Notch-1 activates estrogen receptor-alpha-dependent transcription via IKKalpha in breast cancer cells

L Hao  1 P RizzoC OsipoA PannutiD WyattL W-K CheungG SonensheinB A OsborneL Miele
Affiliations

Notch-1 activates estrogen receptor-alpha-dependent transcription via IKKalpha in breast cancer cells

L Hao et al. Oncogene. .

Abstract

Approximately 80% of breast cancers express the estrogen receptor-alpha (ERalpha) and are treated with anti-estrogens. Resistance to these agents is a major cause of mortality. We have shown that estrogen inhibits Notch, whereas anti-estrogens or estrogen withdrawal activate Notch signaling. Combined inhibition of Notch and estrogen signaling has synergistic effects in ERalpha-positive breast cancer models. However, the mechanisms whereby Notch-1 promotes the growth of ERalpha-positive breast cancer cells are unknown. Here, we demonstrate that Notch-1 increases the transcription of ERalpha-responsive genes in the presence or absence of estrogen via a novel chromatin crosstalk mechanism.

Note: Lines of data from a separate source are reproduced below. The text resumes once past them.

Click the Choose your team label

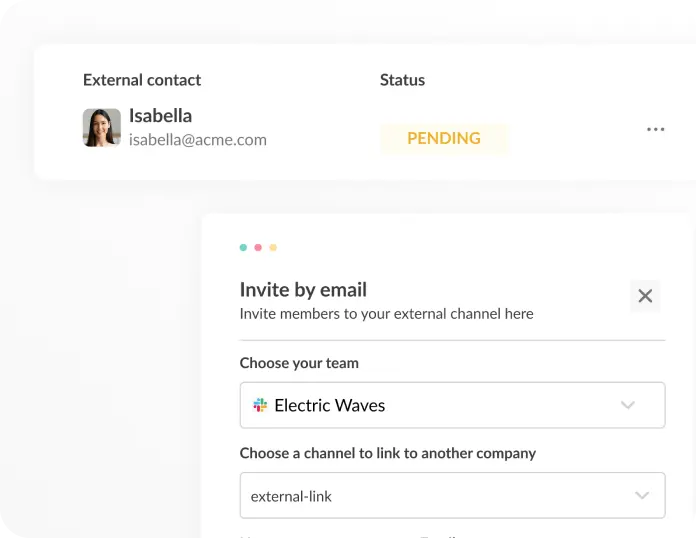click(299, 363)
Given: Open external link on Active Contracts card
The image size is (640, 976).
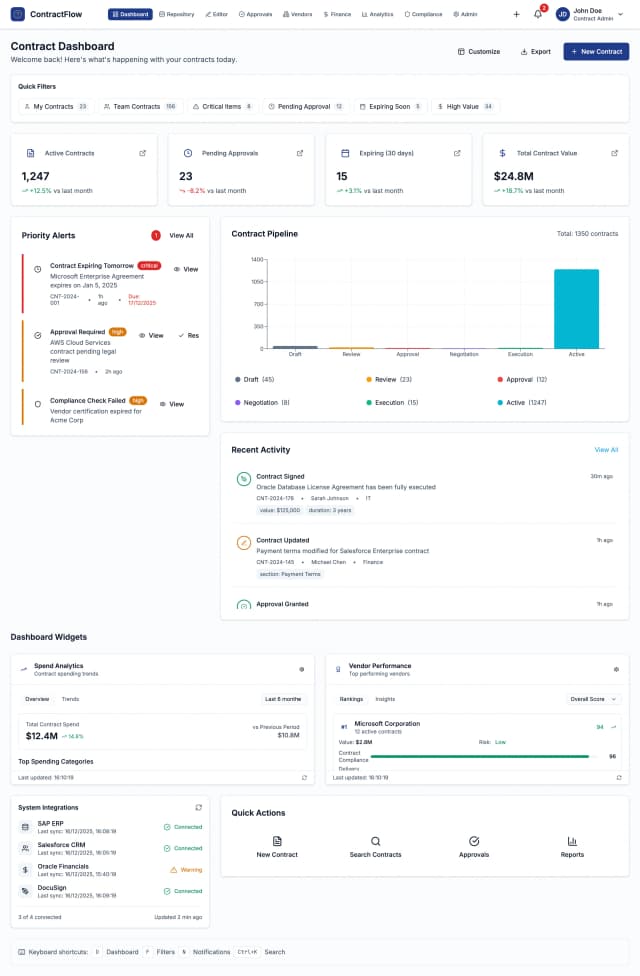Looking at the screenshot, I should [x=142, y=153].
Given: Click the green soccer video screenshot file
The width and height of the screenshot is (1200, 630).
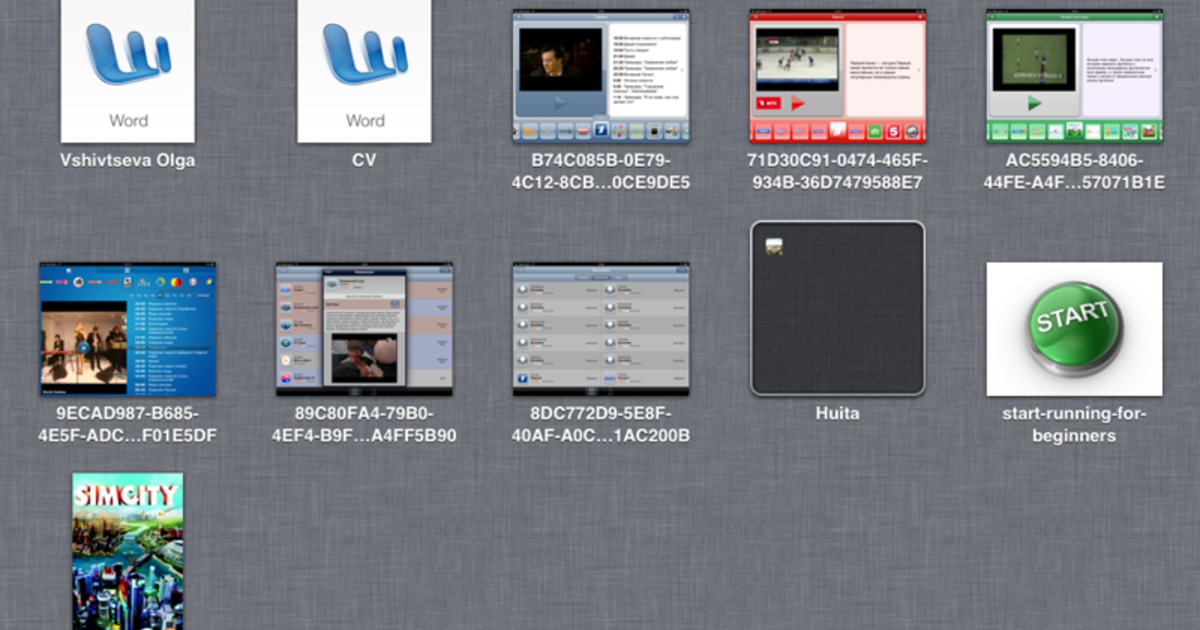Looking at the screenshot, I should [1073, 70].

Our data support a model in which Notch-1 can activate the transcription of ERalpha-target genes via IKKalpha-dependent cooperative chromatin recruitment of Notch-CSL-MAML1 transcriptional complexes (NTC) and ERalpha, which promotes the recruitment of p300. CSL binding elements frequently occur in close proximity to estrogen-responsive elements (EREs) in the human and mouse genomes. Our observations suggest that a hitherto unknown Notch-1/ERalpha chromatin crosstalk mediates Notch signaling effects in ERalpha-positive breast cancer cells and contributes to regulate the transcriptional functions of ERalpha itself.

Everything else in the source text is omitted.